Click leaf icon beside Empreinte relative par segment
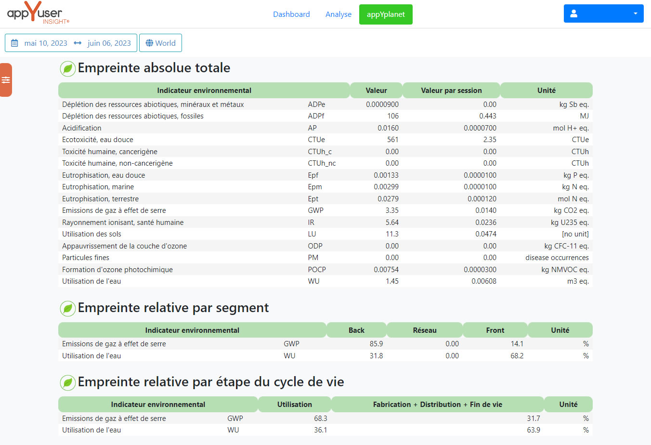This screenshot has height=445, width=651. pos(68,309)
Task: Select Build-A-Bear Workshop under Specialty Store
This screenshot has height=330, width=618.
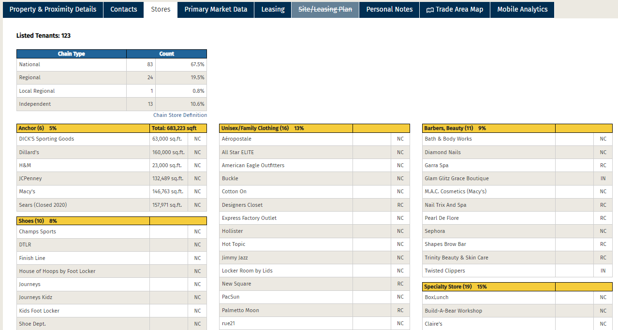Action: [x=454, y=310]
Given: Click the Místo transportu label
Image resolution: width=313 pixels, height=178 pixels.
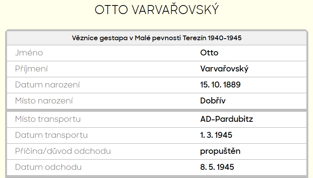Looking at the screenshot, I should pos(48,119).
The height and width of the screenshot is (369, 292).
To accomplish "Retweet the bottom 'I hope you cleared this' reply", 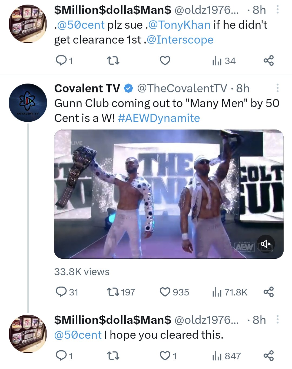I will coord(113,356).
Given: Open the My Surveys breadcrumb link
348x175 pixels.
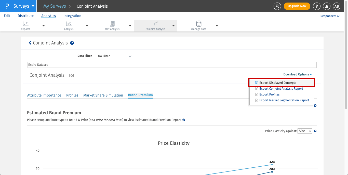Looking at the screenshot, I should pyautogui.click(x=55, y=6).
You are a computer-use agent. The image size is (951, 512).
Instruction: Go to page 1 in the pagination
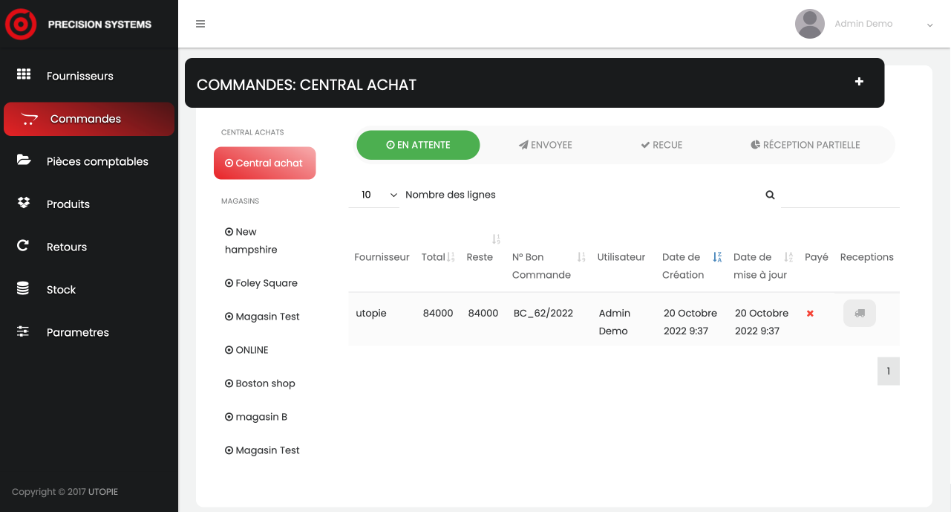pos(888,372)
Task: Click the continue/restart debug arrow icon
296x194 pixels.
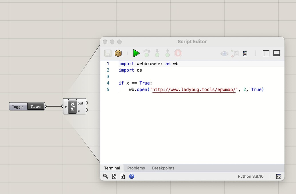Action: click(x=146, y=53)
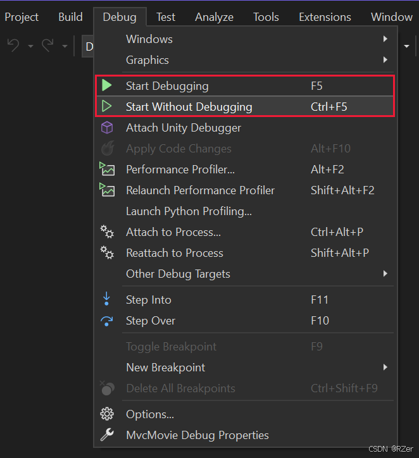This screenshot has width=419, height=458.
Task: Click the outlined Start Without Debugging play icon
Action: (107, 106)
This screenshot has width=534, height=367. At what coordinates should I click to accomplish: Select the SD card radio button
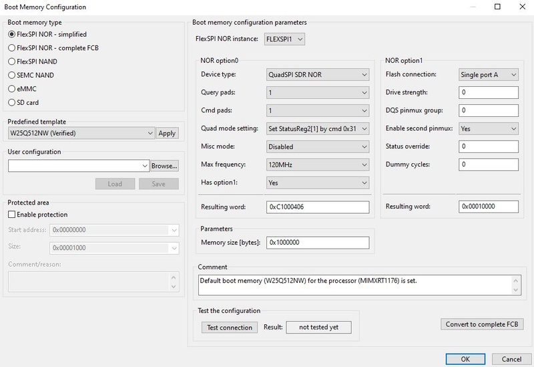[11, 102]
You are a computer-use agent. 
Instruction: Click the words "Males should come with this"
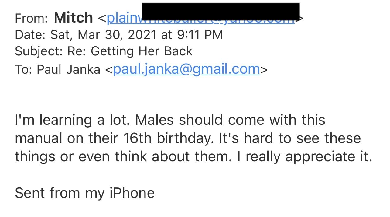(x=230, y=120)
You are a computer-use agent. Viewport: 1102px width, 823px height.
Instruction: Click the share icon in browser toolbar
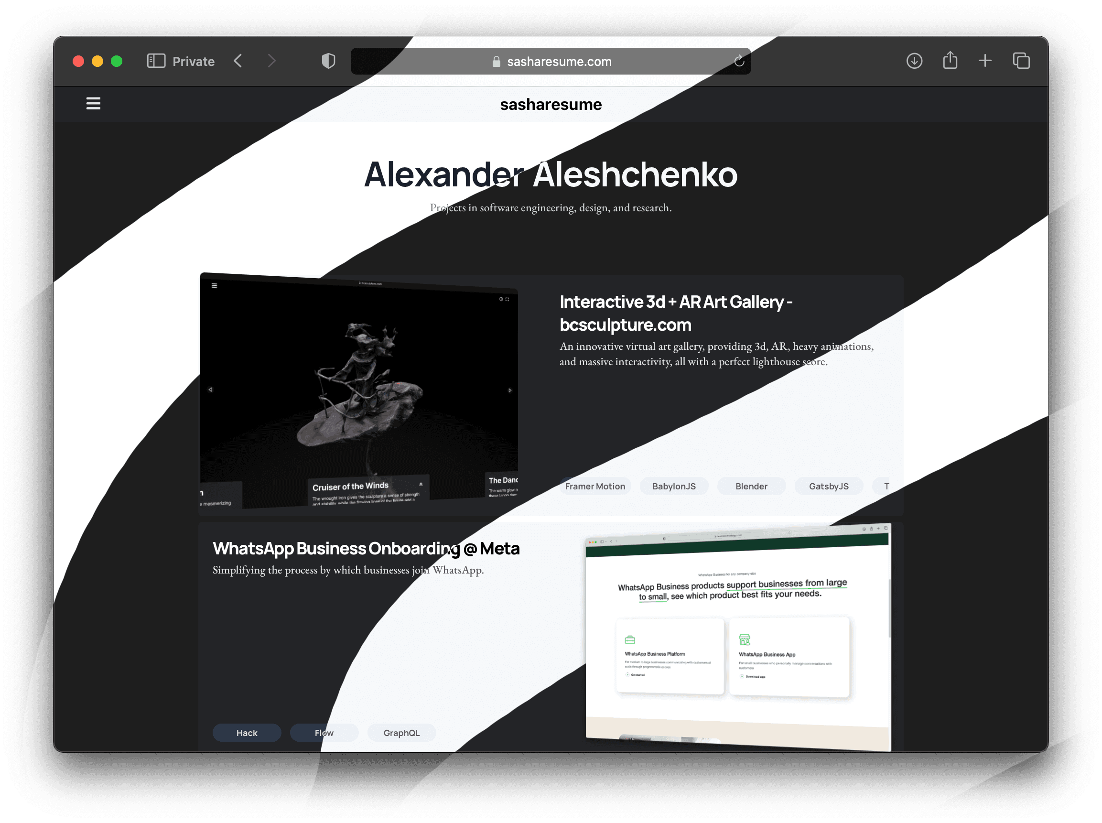click(x=948, y=61)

════

In the data above, find the line with "Given: Open the My Surveys breadcrumb link" and the line with "Task: Click the continue/restart". Please copy exactly those two lines and every line between them, but not the pictures.

Given: Open the My Surveys breadcrumb link
348x175 pixels.
Looking at the screenshot, I should pyautogui.click(x=55, y=6).
You are a computer-use agent. The image size is (951, 512).
Instruction: Go to page 1 in the pagination
pos(888,372)
Task: Click the continue/restart debug arrow icon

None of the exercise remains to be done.